Chi è la persona che odi di più? Cosa le faresti, se potessi? Il giorno è arrivato
Quando Mary Shayne si sveglia, si sente confusa? A dir poco. È nuda e sdraiata sul letto di un mobilificio, con i postumi di una sbronza – o almeno così sembra – colossale. E non solo: le ampie vetrate rimandano la sua immagine stupita a mezza Manhattan. È la mattina del suo diciassettesimo compleanno e lei non ha la più pallida idea di come sia finita lì. Ma la giornata va ancora peggio per la protagonista de “7. Il numero maledetto” di Barnabas Miller e Jordan Orlando.
Quando arriva a scuola, Mary Shayne precipita subito nella tristezza. Innanzitutto, nessuno le fa gli auguri di compleanno. In secondo luogo, non viene trattata con la solita reverenza a cui è tanto abituata. Dai, andiamo, lei è Mary Shayne, la grandiosa Mary Shayne.

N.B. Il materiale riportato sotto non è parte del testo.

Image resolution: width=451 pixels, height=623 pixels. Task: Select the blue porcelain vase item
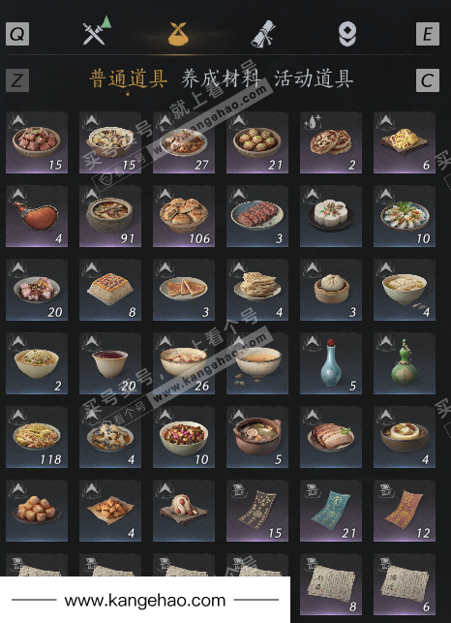coord(331,363)
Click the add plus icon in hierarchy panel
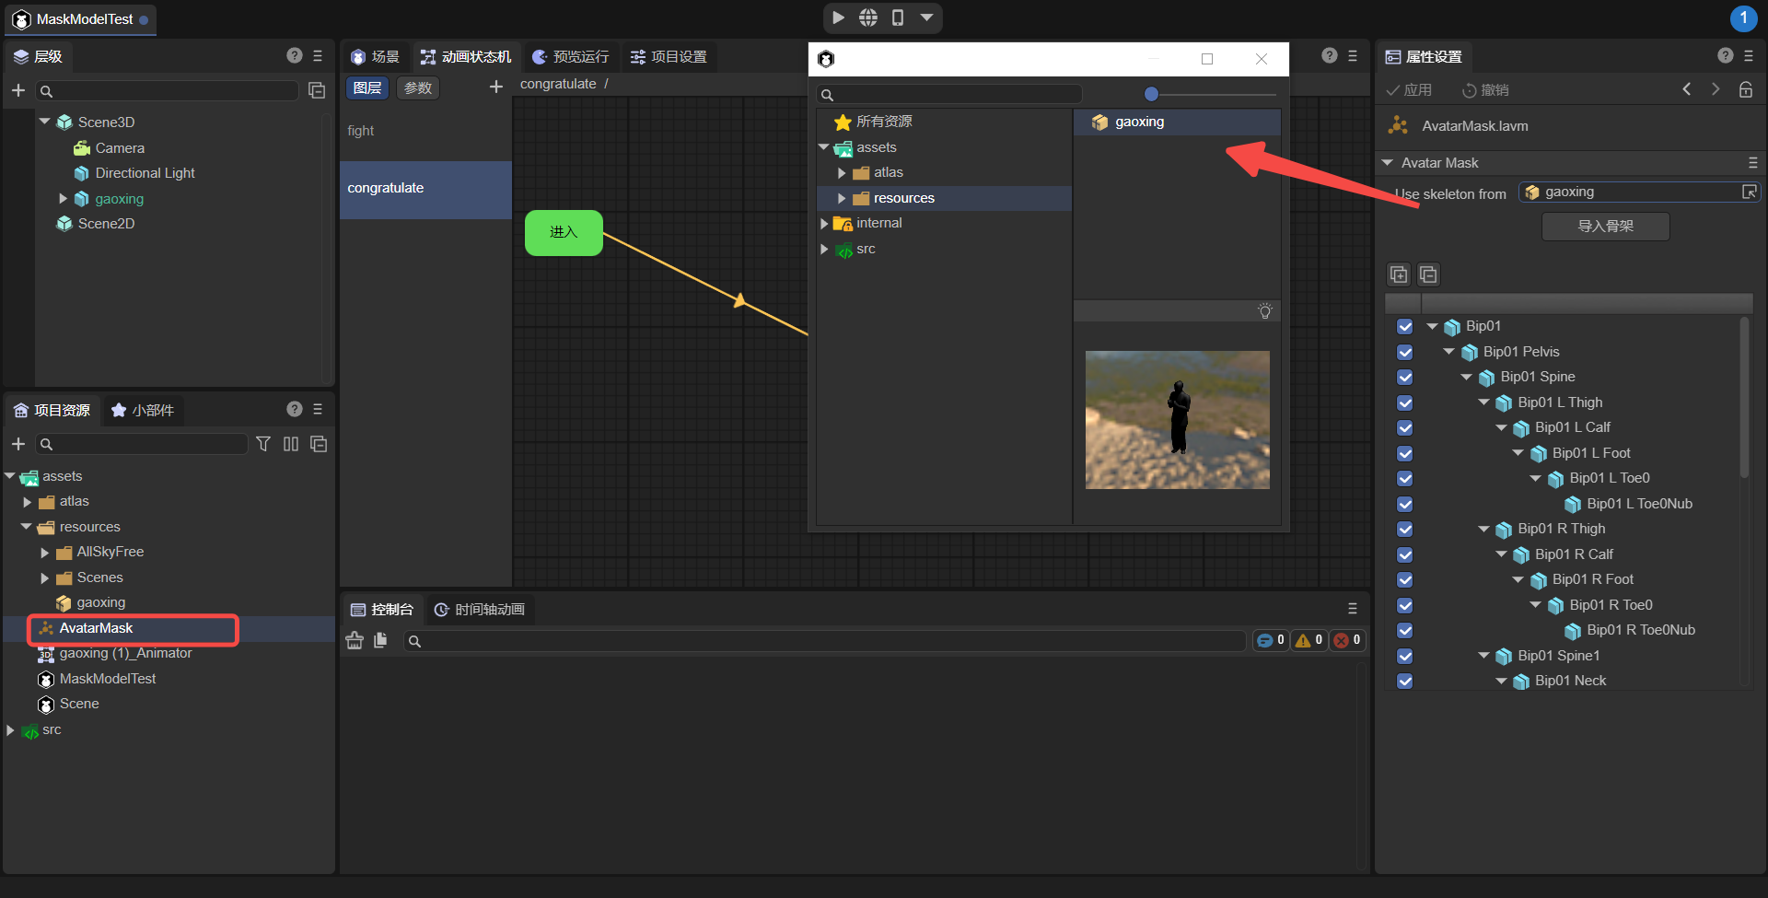The image size is (1768, 898). pos(17,90)
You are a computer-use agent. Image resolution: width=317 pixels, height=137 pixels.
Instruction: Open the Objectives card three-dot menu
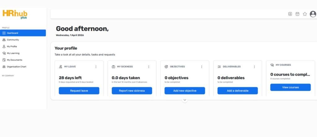(202, 67)
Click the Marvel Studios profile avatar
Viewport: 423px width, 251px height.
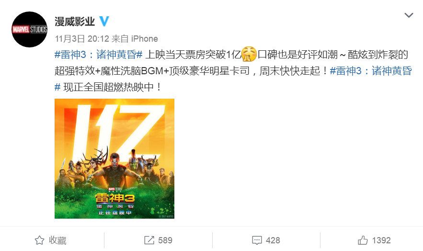29,29

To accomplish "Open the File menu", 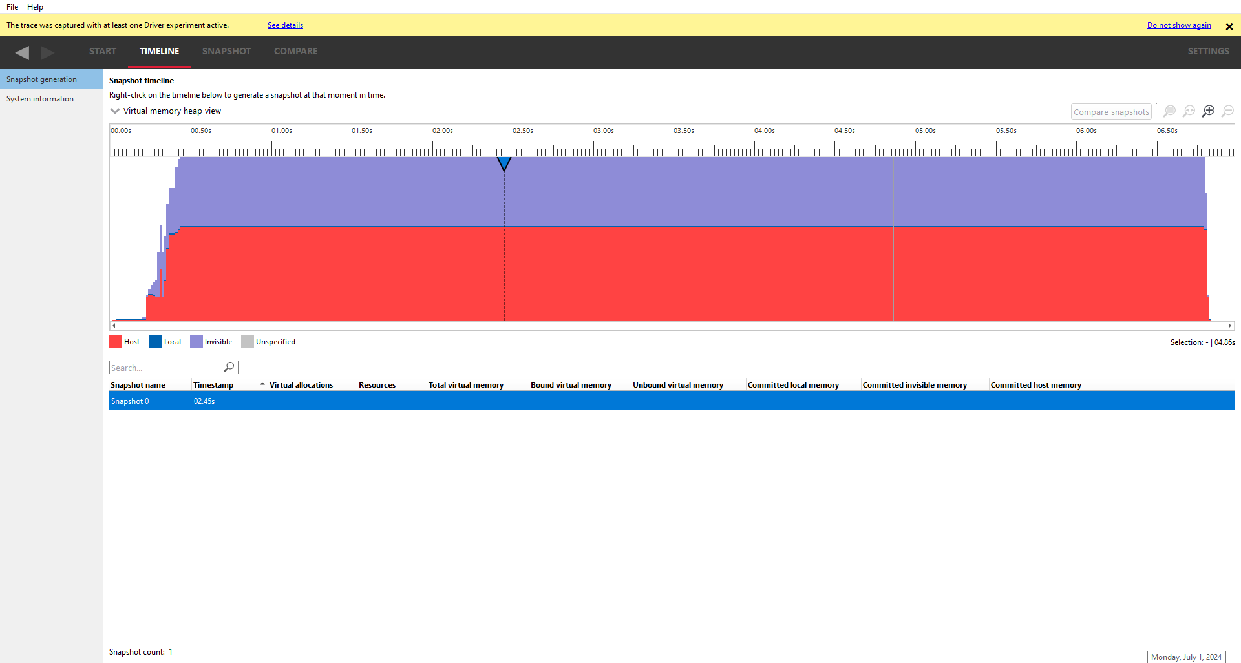I will point(12,7).
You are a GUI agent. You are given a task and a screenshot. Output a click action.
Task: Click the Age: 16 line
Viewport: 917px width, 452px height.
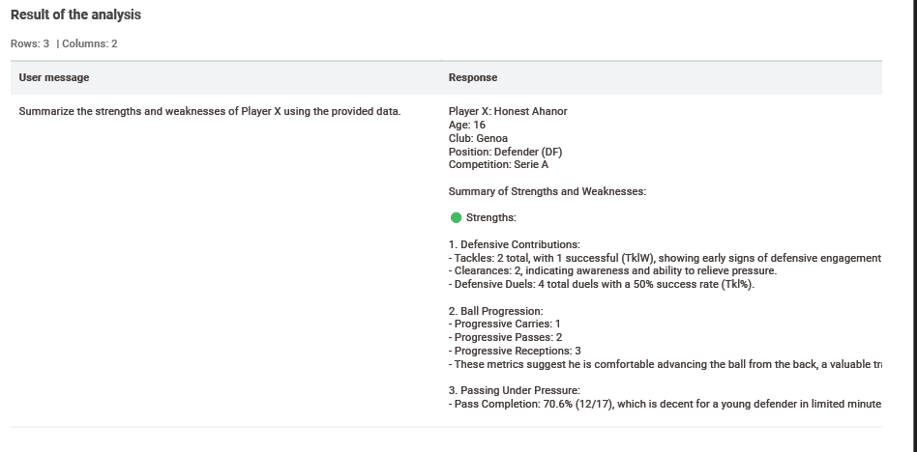466,125
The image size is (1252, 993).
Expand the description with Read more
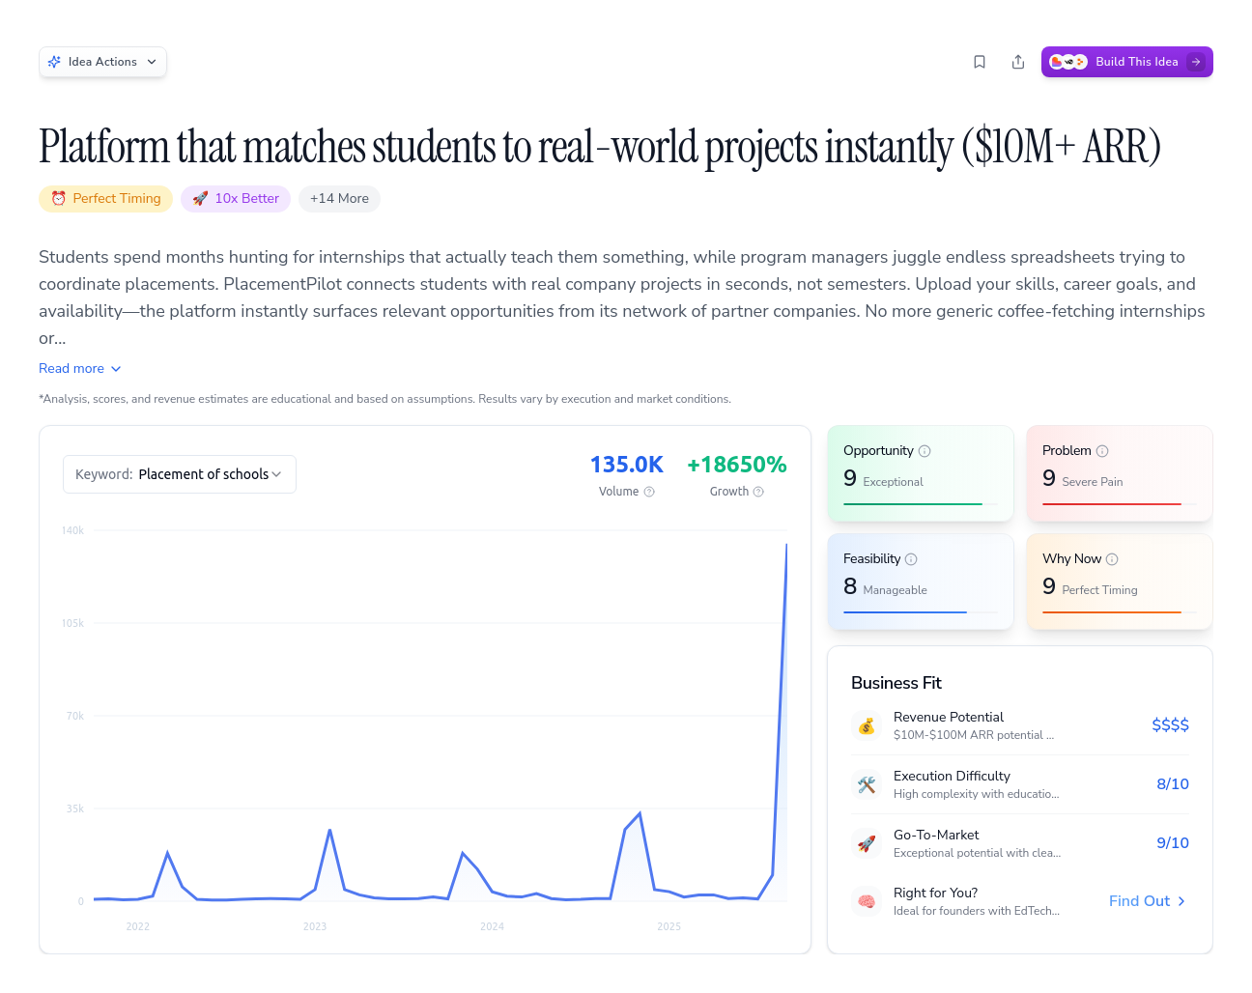tap(80, 368)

Quella che è bellissima, carismatica, sempre magra e alla moda. Che fa cadere ai suoi piedi gli uomini e sbavare le donne. Una ragazza a cui non si può dire di no. Nessuno pare esserne capace, l’aura che emana è strabiliante e lei… lo sa. Eccome se lo sa. È così che convince sempre tutti a fare quello che vuole lei. Da sempre, sempre.
Che poi, voglio dire, è un pregio? Usare gli altri per i propri comodi sempre, intendo, mettendo se stessi continuamente al primo posto. Come se le proprie esigenze fossero assolutamente urgenti e di quelle degli altri, be’, chi se ne frega.
Ma oggi è diverso. Di Mary pare che non freghi nulla a nessuno.
Mary vive una giornata da film horror. Inizia con il suo fidanzato, Trick, che la lascia. Crudele e conciso. Prosegue con tutti che la ignorano, Joon e Amy (le sue migliori amiche) prime fra tutti, e con una serata allucinata dove accade un pochino di tutto. E finisce con…
Il suo omicidio. Sì, perché qualcuno le spara alla testa e Mary chiude gli occhi. Game over. La sua vita è finita. Ma non può esistere per lei l’eterno riposo finché non capirà quale è stato il suo assassino… quale delle persone che la odiavano ha, alla fine, premuto il grilletto?
Mary Shayne è condannata a tornare nel corpo di ognuno dei suoi amici, quegli stessi amici che lei pensava la amassero. E quindi scopre, tramite le loro menti, quello che provavano per lei… lei così egoista. Lei che ruba fidanzati. Che umilia. Lei che sfrutta le persone. Che le mette nei guai per noia. Che non si cura di nessuno, solo di se stessa. E arriva a una conclusione pazzesca: sono davvero tante le persone che l’avrebbero voluta morta. Amici che tanto amici non erano, ma sempre per colpa sua. Lei che pensava di poter fare tutto, di potersi spingere in là, sempre più in là, ha fatto diversi passi falsi. E tra queste persone, questi papabili killer, ce n’è una che è più assurda di altre, perché dovrebbe volerle bene… sua sorella Ellen che c’entra con questa storia?
Un bel libro, strutturato divinamente e altrettanto ben scritto. Le parti sono un susseguirsi di scoperte, di tasselli di un puzzle che piano piano si mettono in ordine. Insegna che l’odio sa radicarsi dove meno ce lo si aspetta e che, quando nasce, fa radici e cresce velocemente. Siamo esseri umani e amiamo, spesso follemente e senza freni, ma altrettanto siamo in grado di odiare e quando accade è un disastro. Soprattutto quando lo facciamo con grande intensità.
Possiamo anche essere le persone migliori della Terra, ma ogni tanto, nella nostra vita, l’abbiamo sicuramente provata quella sensazione di rabbia atroce. Quel sentimento che si mangia il tuo stomaco e lo sputa. Fa male, odiare in quel modo, ma talvolta è inevitabile. E desiderare la sofferenza – o anche la morte – della persona che ci ha cagionato tanto dolore è di fatto molto più semplice del previsto. Per fortuna che quasi nessuno, poi, alla fine della fiera, agisce e tutto questo rimane un pensiero.
Be’, a Mary Shayne è andata decisamente peggio.